Friday, October 3, 2008

The Acute Abdomen

An 18 year old girl presents with severe generalized abdominal pain and vomiting. She is hysterical, appearing to hear voices, agitated, and almost delirious. The patient also notes nausea, constipation, urinary retention, dysuria, and proximal leg weakness. For the last few days, she has not eaten very much due to social stressors. Past medical history is significant for long-standing anxiety and hypertension. She has had one previous episode of a similar attack lasting for days and it was associated with a seizure. There seems to be some family history of this disease, though the patient cannot recall what it's called. On exam, she is hypertensive and tachycardic. Her skin looks normal. You make the diagnosis by urine testing.
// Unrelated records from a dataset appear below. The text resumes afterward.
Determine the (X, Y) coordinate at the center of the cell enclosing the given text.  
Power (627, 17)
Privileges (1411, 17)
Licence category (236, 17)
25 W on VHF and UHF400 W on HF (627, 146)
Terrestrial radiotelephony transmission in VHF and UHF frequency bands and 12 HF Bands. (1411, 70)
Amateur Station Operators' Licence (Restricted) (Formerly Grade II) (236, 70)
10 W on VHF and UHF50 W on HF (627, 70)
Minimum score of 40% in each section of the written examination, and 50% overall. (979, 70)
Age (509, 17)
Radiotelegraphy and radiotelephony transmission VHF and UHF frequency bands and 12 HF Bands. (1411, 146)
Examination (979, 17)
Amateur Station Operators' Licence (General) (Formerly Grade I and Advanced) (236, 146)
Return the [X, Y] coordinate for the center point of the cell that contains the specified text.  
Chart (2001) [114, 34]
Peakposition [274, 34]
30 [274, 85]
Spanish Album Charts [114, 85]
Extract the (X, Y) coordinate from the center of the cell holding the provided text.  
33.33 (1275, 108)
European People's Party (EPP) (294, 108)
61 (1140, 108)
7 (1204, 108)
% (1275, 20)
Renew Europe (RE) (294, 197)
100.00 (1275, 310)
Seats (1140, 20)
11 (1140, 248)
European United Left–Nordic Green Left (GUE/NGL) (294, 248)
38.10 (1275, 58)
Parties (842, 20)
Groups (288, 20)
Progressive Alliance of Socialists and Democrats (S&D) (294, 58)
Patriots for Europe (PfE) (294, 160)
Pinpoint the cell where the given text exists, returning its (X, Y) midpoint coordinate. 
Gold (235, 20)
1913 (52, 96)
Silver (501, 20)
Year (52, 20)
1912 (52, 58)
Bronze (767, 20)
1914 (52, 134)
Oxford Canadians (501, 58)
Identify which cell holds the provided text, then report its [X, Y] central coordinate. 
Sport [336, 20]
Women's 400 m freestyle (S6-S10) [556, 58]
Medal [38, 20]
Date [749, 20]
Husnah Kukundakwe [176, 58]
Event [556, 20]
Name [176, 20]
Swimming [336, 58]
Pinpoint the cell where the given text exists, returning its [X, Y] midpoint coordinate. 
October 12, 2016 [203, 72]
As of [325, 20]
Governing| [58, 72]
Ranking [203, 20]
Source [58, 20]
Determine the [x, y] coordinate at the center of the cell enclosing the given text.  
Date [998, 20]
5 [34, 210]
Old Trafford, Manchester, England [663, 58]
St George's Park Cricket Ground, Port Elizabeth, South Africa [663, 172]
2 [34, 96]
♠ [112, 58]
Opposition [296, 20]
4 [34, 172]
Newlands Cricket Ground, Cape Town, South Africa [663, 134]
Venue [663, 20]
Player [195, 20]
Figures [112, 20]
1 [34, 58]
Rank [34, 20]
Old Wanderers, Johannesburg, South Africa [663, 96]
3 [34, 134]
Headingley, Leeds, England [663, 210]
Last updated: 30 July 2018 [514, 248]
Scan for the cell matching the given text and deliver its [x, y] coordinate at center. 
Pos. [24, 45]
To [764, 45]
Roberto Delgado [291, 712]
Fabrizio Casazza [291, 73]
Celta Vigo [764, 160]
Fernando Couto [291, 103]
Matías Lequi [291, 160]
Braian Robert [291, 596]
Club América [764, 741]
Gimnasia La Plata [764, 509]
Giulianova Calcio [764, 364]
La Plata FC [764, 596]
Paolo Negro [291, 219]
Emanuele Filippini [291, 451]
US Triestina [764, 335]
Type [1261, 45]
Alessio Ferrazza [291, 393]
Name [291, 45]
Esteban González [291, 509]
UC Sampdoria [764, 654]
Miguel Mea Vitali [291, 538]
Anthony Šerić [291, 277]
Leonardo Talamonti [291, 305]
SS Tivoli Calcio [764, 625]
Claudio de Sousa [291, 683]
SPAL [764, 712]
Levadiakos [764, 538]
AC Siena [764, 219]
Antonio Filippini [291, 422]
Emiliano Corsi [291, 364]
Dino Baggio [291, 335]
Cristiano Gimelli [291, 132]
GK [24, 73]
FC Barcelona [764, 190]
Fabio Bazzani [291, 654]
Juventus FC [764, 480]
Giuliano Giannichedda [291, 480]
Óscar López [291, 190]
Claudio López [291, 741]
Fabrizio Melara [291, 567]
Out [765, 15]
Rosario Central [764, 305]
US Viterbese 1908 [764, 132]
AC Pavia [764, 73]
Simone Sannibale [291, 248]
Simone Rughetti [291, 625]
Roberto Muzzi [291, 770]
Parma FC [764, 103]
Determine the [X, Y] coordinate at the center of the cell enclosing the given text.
Challenge: What is the diagnosis?

1 comment:

Craig said...

The Acute Abdomen

This is acute intermittent porphyria (AIP), an autosomal dominant partial deficiency of porphobilinogen deaminase activity in heme synthesis. The clinical findings are diverse but often involve abdominal pain, GI complaints, abdominal distention, ileus, urinary symptoms, peripheral neuropathy, seizures, or psychiatric manifestations. Patients may be hypertensive between crises and have longstanding anxiety. Unlike other porphyrias, there are no cutaneous manifestations. Diagnosis is by detection of metabolites ALA and PBG in the urine.